Georg Christoph Lichtenberg
le miroir de l'âme
(éd. José Corti, p 470 - J 1547, trad. Charles Le Blanc)

 

l’écriture du disque parl#, comme bref, se construit peu à peu : la pose de petits éléments d’abord, petits bouts épars, quelques désirs, quelques désirs de sons, de timbres, de voix, d’éléments sonores… désirs d’intensités, de façons d’ouvrir et de conclure, de quelques pics d’énergie, nécessaires, qui s’imposeront d’eux-mêmes sans doute… sans savoir encore aucunement quelle pourra être la forme de l’ensemble… pour l’instant, comme souvent, à mon habitude, je rassemble, je fais un tas de matériaux potentiellement utilisables.

 

en fin d'après-midi, lecture en terrasse de café et, le soleil tournant, il vient taper sur ma table, rend la page blanche de mon livre réverbérante comme un miroir, et me baigne et de sa chaleur et de sa lumière aveuglante et de sa tiède rassurance, signe animé d'énergie, de possibilité de vie. temps aussi à réfléchir, penser, calmement, écrire, laisser monter les idées, dégagées du travail, quasi achevé, de la journée.

 

l'âge se lit, d'abord, aux mains.

 

ce risque de dire ici, et de dire dans une quasi immédiateté.

 

me 05.06.13
Paris.
dans l’air frais du matin, dans le jardin, les tout petits bruits, les chants des oiseaux qui surgissent et disparaissent à la vitesse de leur vol en une brève trainée musicale, au loin, un piano aussi, au loin, les sons sourds d’un chantier, d’une machine, au loin aussi encore…

très belle expo Chaissac / Dubuffet, en écho.

le temps est lourd, pour la première fois de l'année.
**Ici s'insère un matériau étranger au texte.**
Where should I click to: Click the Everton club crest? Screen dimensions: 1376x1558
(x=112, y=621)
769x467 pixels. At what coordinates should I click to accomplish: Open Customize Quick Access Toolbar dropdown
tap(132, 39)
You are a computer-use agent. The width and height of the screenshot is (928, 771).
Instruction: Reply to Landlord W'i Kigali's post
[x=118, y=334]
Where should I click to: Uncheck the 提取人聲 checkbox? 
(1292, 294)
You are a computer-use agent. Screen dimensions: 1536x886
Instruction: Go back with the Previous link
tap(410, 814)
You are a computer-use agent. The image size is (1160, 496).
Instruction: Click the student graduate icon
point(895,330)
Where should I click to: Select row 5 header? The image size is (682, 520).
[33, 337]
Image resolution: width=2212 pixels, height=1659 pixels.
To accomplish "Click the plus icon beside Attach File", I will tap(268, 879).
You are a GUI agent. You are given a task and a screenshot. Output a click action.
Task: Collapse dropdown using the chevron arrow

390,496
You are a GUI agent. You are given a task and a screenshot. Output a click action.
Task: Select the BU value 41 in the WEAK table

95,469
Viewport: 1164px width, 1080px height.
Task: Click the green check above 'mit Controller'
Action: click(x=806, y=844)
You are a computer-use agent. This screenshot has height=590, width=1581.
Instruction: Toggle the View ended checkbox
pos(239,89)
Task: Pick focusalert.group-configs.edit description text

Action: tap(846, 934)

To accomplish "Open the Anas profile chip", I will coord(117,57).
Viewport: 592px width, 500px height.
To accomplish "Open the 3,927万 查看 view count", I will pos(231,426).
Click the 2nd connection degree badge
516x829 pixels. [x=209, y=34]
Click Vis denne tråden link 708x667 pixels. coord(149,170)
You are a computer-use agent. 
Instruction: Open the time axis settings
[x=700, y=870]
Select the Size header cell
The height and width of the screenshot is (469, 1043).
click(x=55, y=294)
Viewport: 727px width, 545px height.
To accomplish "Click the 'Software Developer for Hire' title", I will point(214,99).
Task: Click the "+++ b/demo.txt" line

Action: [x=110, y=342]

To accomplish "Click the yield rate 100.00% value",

vies petites (qui me semblent étroites, étriquées, effroyablement ternes, dans lesquelles en tout cas j’étoufferais), ce n’est pas tellement qu’elles soient non significatives que non signifiantes (pour moi)…

 

je suis oui vraiment maintenant entre deux mondes : celui que je connais déjà, dont je connais déjà les discours, les préoccupations, les recherches ; et celui dont je m’approche mais que je ne connais encore qu’à peine, à distance.
un entre-deux de silence, donc, pour l’instant, dans l’attente. et ce n’est pas forcément évident cela, ce silence, cette attente. mais ça va arriver. patienter. pour l’instant, bosser dans cet espace.
et puis l’important n’est pas là, mais de chercher encore, travailler comme un maniaque avec cette matière de langue, dans cette matière de langue, tenter de nous dire, moins mal…

 

je 06.06.13
Paris.
les prunes sont là, comme de petites olives vertes.

marché de la poésie.
discussions avec de très nombreuses personnes, donc Catherine Flohic, qui me fait un beau cadeau : B-17 G de Bergounioux, qu'elle édite.
dans son journal : il est étrange que chez quelqu’un qui possède assez et les capacités de conceptualiser et les outils de l’intelligence pour atteindre, à priori, un peu de paix, de sérénité, de sagesse peut-être même, subsiste une telle anxiété ontologique et tant du réseau des inquiétudes domestiques. c’est que ce fond d’angoisse, qui est avec une certaine probabilité l’un des moteurs de la recherche, ne peut être atténué, « domestiqué » par cette quête-même, qui relève d’ailleurs quasiment du devoir intime, parce qu’il en reste possiblement le moteur justement. l’ôter, cette anxiété fondamentale, serait alors priver la recherche de l’une des ces forces motrices ? question que je me suis longtemps posée, et pourtant j’ai pu découvrir, par quelques expériences de temps sereins, que cet axiome ne tient pas.
ce qui me plaît, me touche le plus, peut-être, dans son travail : les circonvolutions subtiles, fines de la pensée, associées à l'ornementation, circulaire souvent, de la langue qui la dit.

au retour, par la vitrine du restaurant d’en face, voir mes filles manger, avec leurs amis. c’est assez touchant de les voir ainsi, grandes, fêter, sans nous.

 

ve 07.06.13
Paris.
grand beau.
lever à 4 h du mat : la ville à cette heure… une personne qui court, déjà ou encore, fait du jogging… une autre qui dort sur les marches du commissariat pour être la première dans la file d’attente pour l’obtention des cartes de séjours. une autre encore qui dort sur le trottoir, habituée du même banc depuis quelques années. celui qui dépose des vélib, réparés sans doute, avec sa longue remorque. la gare Montparnasse quasi vide, des camions qui déchargent sur les avant-quais là où dans quelques heures la foule se pressera dans une densité extrême... la nuit, bleu, outremer, bientôt clair.